I mailed all my W-2 and 1099 tax forms to my math-whiz sister in Indiana, who does my taxes each year for me. The post office tracking information reports that they are now languishing somewhere in Illinois. There was no mention of whether or not the U.S. Postal Service cares.

This morning my granddaughter noticed a steady drip-drip-drip of water from the lamp fixture over the kitchen table. Lamps do not generally drip water. Alas, the new roof installed with a zillion-year guarantee just a few years ago is leaking water from roof to attic, and from attic to light fixture to kitchen table.

WAAAHHH!

This is too many blippettes for one person in one week! Especially for a person, I might note, who also has her share of what anyone would say are real problems, too.

So here is what I'm trying to remind myself today.

Each of these annoyances, numerous as they have become, is nonetheless still a blippette.

That said, blippettes do add up. However, when they add up, they are still only blips.

Ahh, but don't blips themselves add up to something bigger? After all, enough trivial expenditures add up to a huge credit card bill; enough small savings deposits add up to a comfortable retirement.The whole premise of this blog - and of my entire writing career - is that a mere hour a day spent writing can add up to dozens of published books over the span of a lifetime.

Little things add up to big things. That is an indisputable fact.

But . . . this is another indisputable fact: while it is not up to me how much time these blippettes end up taking, or how much money they end up costing, it IS up to me how blippy I allow them to be.

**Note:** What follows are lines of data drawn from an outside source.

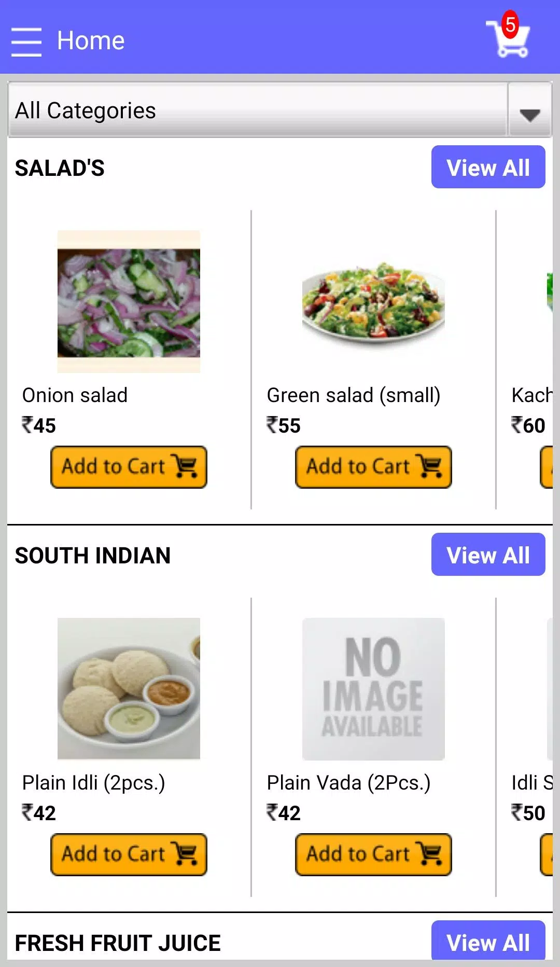Select the Onion salad item name

[75, 395]
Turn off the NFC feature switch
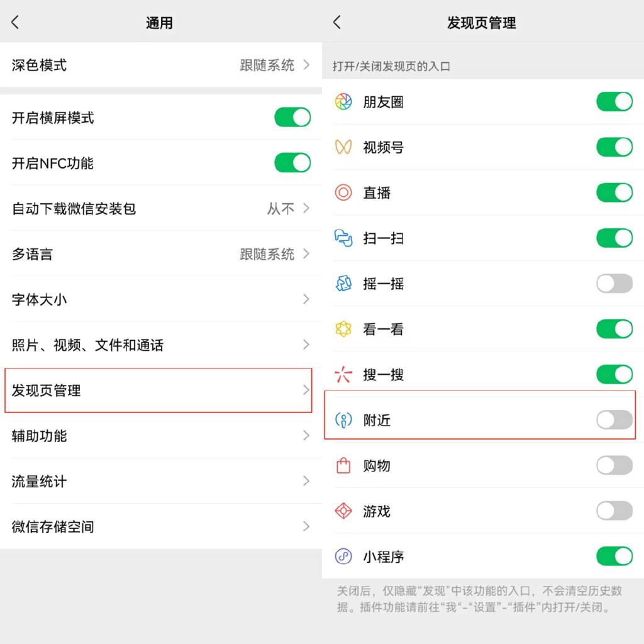 [292, 162]
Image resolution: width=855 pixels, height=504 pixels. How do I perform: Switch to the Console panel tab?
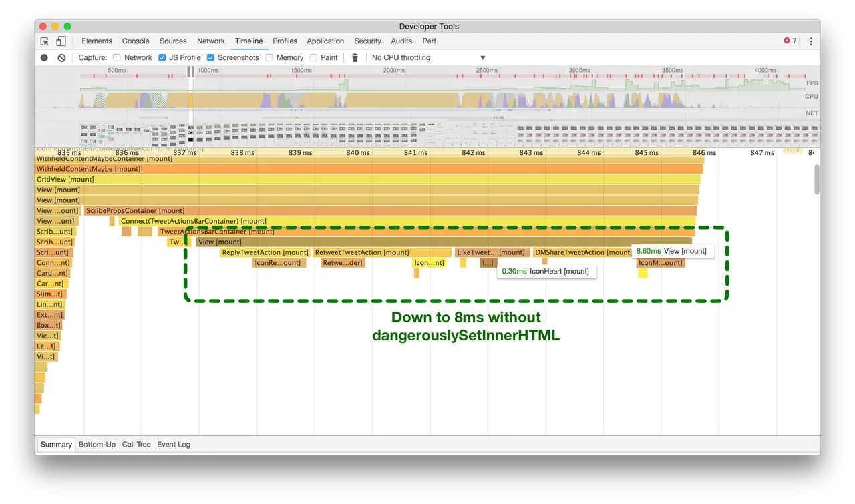(136, 41)
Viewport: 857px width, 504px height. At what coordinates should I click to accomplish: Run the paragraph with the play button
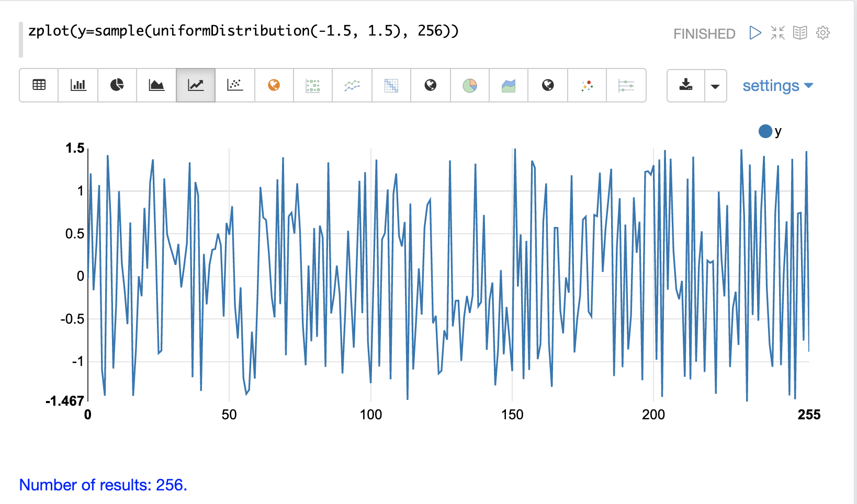pos(755,33)
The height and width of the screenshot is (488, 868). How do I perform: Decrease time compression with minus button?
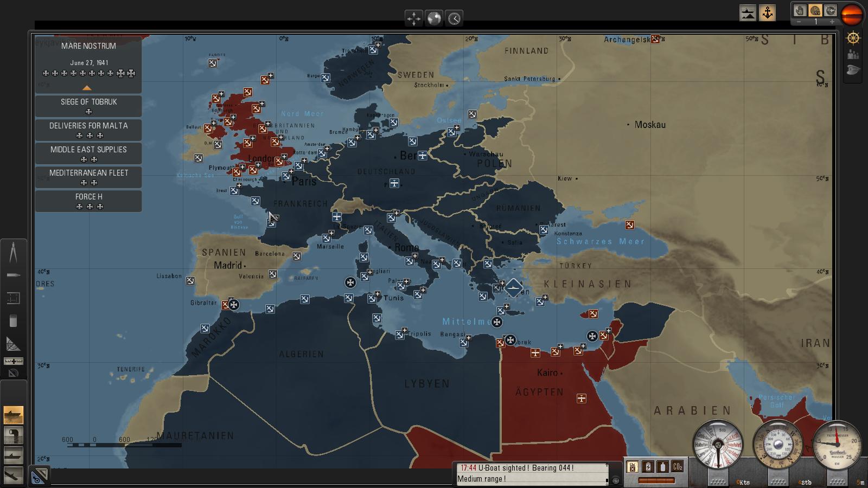[799, 22]
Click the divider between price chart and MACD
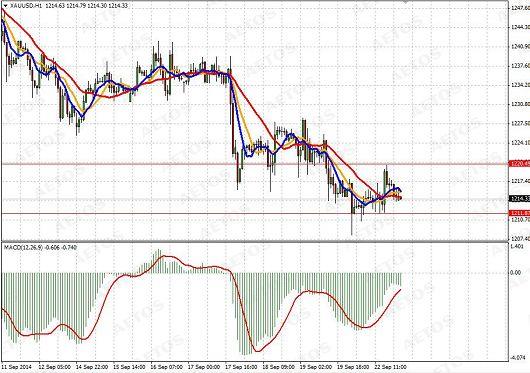This screenshot has width=530, height=373. click(x=255, y=241)
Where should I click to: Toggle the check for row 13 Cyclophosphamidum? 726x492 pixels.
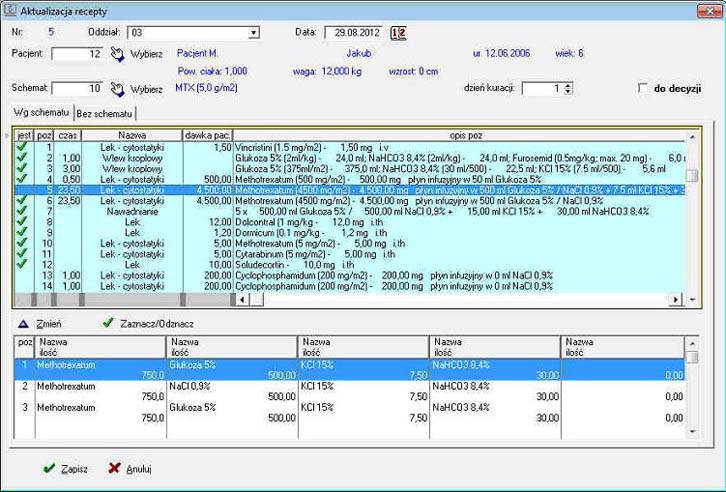tap(21, 275)

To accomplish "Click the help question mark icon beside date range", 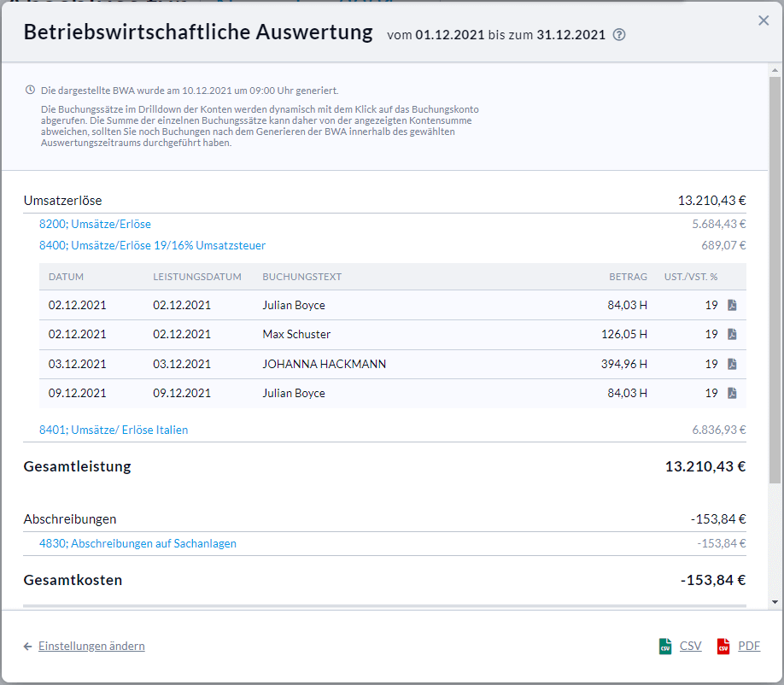I will coord(620,35).
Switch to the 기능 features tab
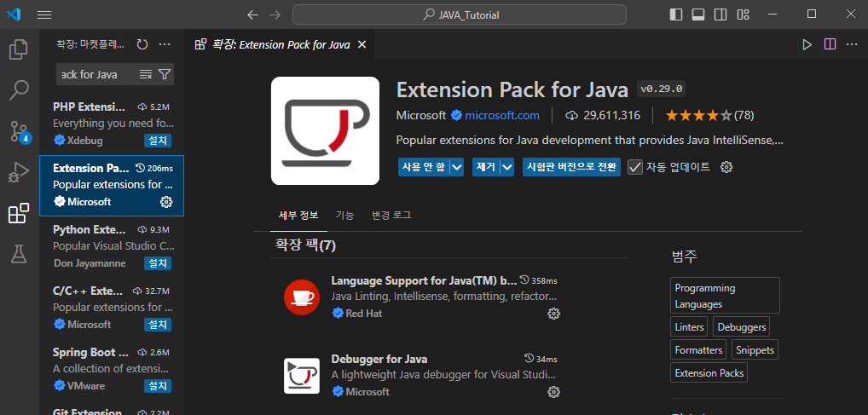The height and width of the screenshot is (415, 868). click(344, 216)
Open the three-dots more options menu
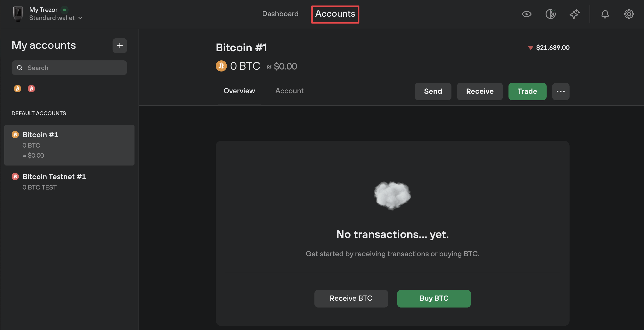Screen dimensions: 644x330 point(560,91)
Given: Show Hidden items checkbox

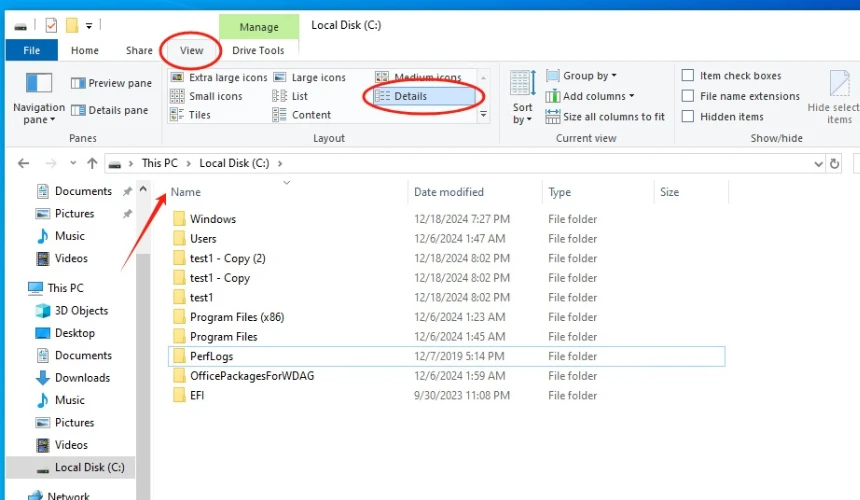Looking at the screenshot, I should 688,116.
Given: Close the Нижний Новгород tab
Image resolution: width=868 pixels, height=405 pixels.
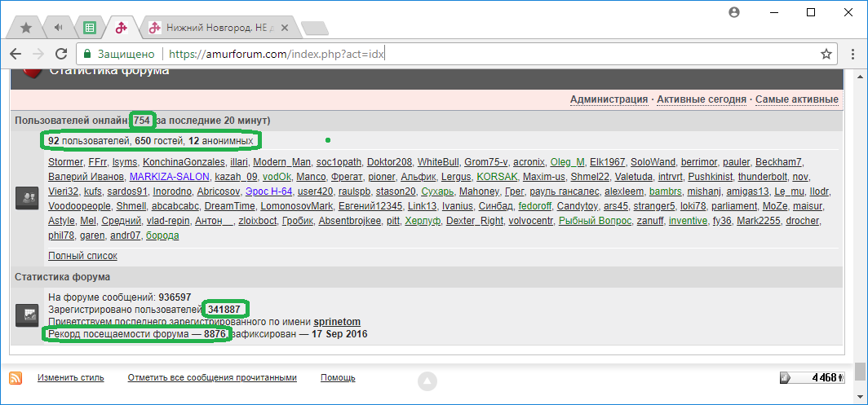Looking at the screenshot, I should [286, 27].
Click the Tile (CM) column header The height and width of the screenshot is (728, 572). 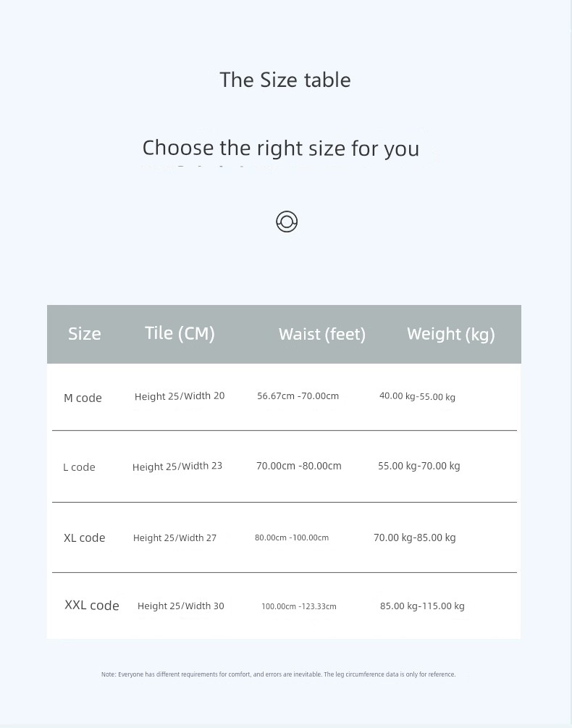click(180, 333)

I can still decide to sigh and shrug and then remember that other people on this earth have also had packages go astray in the mail. I am not the only human being ever to have a leaky roof. In fact, billions of people on this planet don't even have a roof to leak. I can decide how much psychic energy to give to bewailing even FOUR BLIPPETTES IN A SINGLE WEEK.

This week my cumulative tally of blippettes has definitely amounted to a blip. But even a blip is not the end of the world, or even a reliable omen of the approaching end of the world. It's just a reason to eat a few extra handfuls of jelly beans and not one, not two, but three Russell Stover cream eggs, now on sale in the holiday aisle at King Soopers.

I'm off to have the strawberry cream one now.